Essa forma equivocada de ver o conflito que leva a uma adaptação a um dos lados em disputa, confunde os interesses que estão em jogo. Uma visão marxista da guerra da Ucrânia diria que o rearmamento imperialista tem o objetivo de afetar diretamente a África. Não podemos ser ingênuos de que o rearmamento histórico da Alemanha e suas armas serão apontados pro continente africano e contra o proletariado alemão.

Além disso, a redução do conflito entre negros e brancos, impede de ver que Putin é o maior fornecedor de armas do continente africano, 30% das armas compradas pelos governos da África subsariana vieram da Rússia Essas armas vêm diretamente do Kremilin são utilizadas para reprimir os trabalhadores e os povos africanos! Não à toa Argélia, Angola, Burundi, República Centro-Africana, República do Congo, Madagáscar, Mali, Moçambique, Namíbia, Senegal, África do Sul, Sudão do Sul, Sudão, Uganda, Tanzânia e Zimbabué, se abstiveram na votação contra a guerra na Ucrânia. Uma aliança que vem desde a extinta URSS stalinizada e que os governos africanos atuais estão dispostos a manter.

Uma visão que não é marxista e não compreenda o conteúdo de classe deste conflito e não batalhe por uma posição independente, também não enxerga as implicações econômicas que a guerra da Ucrânia traz, como é o caso do aumento do gás de cozinha e do preço dos combustíveis no Brasil. As sanções econômicas, longe de afetar as burguesias russas, ucranianas ou europeias, afetam diretamente a população pobre e trabalhadora desses países e de países como o Brasil. No caso da África, as sanções da guerra vão reduzir o comércio com o continente que depende das exportações de grãos tanto da Rússia quanto da Ucrânia. Na prática, isso significa um aumento brutal da fome entre os africanos que mesmo antes da guerra já estavam imersos num cenário profundo de insegurança alimentar.

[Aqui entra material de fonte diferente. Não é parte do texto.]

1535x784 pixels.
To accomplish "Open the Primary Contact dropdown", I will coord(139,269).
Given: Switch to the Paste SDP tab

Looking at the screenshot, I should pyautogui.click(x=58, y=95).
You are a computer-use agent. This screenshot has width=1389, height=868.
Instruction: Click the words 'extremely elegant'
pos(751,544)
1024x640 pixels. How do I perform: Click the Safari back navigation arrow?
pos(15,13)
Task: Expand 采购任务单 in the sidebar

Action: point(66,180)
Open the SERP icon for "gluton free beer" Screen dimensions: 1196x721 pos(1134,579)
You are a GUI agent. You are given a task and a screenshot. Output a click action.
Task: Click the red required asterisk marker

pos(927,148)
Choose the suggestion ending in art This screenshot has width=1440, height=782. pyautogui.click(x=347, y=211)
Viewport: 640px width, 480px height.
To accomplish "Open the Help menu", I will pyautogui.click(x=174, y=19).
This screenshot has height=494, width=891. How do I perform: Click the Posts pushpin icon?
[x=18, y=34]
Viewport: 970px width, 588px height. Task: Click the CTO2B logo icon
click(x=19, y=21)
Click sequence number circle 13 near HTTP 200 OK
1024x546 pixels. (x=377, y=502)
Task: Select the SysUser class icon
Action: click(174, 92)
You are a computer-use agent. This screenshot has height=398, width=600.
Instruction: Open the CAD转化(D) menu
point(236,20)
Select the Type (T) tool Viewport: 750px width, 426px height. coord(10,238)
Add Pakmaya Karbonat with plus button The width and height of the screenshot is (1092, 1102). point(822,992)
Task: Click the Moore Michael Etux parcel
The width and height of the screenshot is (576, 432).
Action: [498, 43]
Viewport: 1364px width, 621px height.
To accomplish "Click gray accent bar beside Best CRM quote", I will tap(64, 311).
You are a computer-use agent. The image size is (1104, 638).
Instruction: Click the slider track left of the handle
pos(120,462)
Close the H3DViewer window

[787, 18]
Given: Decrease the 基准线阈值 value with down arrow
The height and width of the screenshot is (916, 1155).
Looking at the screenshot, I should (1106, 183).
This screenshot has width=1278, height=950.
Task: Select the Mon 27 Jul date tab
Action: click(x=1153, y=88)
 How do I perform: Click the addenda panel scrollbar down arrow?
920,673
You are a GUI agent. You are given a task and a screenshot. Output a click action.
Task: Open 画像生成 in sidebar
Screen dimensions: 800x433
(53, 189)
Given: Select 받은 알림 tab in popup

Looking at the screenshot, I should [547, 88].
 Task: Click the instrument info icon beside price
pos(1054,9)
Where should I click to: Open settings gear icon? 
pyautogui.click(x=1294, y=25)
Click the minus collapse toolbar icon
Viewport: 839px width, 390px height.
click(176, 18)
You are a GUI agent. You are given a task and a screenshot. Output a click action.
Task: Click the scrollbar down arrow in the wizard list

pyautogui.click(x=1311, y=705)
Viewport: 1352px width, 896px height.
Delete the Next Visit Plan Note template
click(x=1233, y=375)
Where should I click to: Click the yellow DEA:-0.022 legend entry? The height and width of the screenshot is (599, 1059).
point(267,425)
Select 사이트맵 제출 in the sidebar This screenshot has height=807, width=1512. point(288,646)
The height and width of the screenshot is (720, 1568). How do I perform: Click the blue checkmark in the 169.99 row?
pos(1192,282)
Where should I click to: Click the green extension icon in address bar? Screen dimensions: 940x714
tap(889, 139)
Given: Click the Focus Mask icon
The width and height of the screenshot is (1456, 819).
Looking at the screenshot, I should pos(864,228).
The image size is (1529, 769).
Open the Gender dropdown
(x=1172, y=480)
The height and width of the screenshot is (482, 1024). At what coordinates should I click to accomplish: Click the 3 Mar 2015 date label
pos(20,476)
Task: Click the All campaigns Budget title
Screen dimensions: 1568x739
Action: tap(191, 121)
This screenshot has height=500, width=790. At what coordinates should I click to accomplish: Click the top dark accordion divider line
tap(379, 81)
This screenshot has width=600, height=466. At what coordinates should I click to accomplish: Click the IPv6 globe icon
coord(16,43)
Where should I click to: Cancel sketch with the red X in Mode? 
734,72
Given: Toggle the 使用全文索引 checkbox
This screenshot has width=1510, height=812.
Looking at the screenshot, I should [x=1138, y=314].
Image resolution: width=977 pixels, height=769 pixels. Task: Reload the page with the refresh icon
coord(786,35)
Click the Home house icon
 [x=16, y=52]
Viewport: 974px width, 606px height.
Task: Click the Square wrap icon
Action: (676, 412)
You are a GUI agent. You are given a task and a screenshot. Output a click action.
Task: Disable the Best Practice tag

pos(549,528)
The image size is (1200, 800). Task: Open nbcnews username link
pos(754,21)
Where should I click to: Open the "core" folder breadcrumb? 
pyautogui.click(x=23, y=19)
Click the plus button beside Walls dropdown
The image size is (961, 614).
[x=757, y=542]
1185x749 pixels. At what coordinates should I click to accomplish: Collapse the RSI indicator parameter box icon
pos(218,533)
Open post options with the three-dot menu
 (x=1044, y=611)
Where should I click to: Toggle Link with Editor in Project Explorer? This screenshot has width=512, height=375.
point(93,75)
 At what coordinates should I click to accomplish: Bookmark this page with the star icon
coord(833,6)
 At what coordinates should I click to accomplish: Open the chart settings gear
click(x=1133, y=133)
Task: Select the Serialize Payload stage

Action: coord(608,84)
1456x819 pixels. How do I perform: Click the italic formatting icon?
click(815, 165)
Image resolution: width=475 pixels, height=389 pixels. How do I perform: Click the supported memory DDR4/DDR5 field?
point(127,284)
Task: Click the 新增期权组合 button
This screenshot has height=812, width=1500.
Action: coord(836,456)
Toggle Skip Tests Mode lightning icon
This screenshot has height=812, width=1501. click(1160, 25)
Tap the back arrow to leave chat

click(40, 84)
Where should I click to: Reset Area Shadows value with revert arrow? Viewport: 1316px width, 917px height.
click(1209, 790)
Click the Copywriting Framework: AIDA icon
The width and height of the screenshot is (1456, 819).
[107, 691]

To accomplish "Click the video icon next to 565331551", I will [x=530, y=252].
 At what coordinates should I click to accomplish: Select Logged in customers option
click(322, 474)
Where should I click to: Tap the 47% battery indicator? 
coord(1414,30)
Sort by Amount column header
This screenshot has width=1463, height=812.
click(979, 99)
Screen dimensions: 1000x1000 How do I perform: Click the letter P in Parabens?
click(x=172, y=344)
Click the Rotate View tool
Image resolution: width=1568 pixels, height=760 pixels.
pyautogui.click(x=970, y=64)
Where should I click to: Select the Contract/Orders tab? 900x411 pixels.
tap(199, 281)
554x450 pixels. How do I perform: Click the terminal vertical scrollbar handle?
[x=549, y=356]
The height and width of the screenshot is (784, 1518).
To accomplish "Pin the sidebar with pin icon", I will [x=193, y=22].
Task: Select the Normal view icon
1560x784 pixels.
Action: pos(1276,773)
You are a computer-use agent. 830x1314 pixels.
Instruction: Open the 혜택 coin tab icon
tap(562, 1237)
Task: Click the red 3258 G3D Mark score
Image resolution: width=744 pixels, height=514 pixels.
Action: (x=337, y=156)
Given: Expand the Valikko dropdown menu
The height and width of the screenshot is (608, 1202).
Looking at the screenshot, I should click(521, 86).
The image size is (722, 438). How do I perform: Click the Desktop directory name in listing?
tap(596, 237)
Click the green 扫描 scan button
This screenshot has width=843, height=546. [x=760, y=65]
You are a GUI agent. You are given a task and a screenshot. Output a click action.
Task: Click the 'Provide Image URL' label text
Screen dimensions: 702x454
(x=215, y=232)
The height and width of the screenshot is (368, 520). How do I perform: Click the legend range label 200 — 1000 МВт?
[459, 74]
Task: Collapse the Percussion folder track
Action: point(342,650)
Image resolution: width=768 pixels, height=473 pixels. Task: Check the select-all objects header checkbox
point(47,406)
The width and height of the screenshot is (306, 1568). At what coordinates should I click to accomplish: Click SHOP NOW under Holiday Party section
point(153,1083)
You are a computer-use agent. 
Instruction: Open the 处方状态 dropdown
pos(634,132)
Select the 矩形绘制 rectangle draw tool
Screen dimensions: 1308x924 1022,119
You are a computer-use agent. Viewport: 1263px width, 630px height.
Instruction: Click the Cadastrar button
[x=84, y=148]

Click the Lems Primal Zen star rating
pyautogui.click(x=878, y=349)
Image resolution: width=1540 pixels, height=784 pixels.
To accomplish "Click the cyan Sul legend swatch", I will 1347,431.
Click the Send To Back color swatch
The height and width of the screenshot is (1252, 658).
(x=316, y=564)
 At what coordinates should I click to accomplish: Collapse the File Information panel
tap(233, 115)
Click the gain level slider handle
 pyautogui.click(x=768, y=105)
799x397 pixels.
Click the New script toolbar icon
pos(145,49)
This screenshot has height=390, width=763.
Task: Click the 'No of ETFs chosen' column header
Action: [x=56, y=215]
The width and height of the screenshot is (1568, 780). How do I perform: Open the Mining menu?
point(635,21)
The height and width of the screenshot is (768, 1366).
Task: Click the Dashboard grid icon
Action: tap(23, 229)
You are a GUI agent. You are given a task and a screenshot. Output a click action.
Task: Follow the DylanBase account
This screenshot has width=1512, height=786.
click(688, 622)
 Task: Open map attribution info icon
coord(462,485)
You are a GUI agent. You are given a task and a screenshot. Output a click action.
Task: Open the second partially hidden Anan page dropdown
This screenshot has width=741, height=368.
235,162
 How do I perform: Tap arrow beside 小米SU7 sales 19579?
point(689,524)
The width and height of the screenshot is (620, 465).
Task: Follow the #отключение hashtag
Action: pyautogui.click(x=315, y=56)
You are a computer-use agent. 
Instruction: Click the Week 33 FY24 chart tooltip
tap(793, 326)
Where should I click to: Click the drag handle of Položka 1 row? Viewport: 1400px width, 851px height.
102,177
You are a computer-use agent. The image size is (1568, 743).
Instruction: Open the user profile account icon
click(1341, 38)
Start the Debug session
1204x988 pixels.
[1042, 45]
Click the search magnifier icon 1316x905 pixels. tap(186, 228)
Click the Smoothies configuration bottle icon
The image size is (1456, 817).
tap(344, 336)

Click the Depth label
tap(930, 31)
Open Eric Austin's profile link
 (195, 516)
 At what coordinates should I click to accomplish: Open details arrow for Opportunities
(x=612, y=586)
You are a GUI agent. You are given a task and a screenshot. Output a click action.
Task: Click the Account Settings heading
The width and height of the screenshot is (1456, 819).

Por isso, só uma saída independente em perspectiva internacionalista do proletariado ucraniano em unidade com os trabalhadores africanos, russos e europeu pode dar uma saída para guerra. Os trabalhadores tem interesse distintos aos dos governos em disputas, não podem cair no colo do ultra nacionalismo reacionário de Putin, nem no da OTAN e dos imperialismos, muito menos de Zelensky e da burguesia ucraniana que ficou durante anos sob influência europeia. Também devemos repudiar todas expressões de xenofobia e racismo contra os imigrantes, desde os sindicatos e mobilizações que os trabalhadores no mundo inteiro estão protagonizando contra a guerra. Não à guerra! Fora as tropas russas da Ucrânia! Fora OTAN da Europa Oriental! Não ao rearmamento imperialista!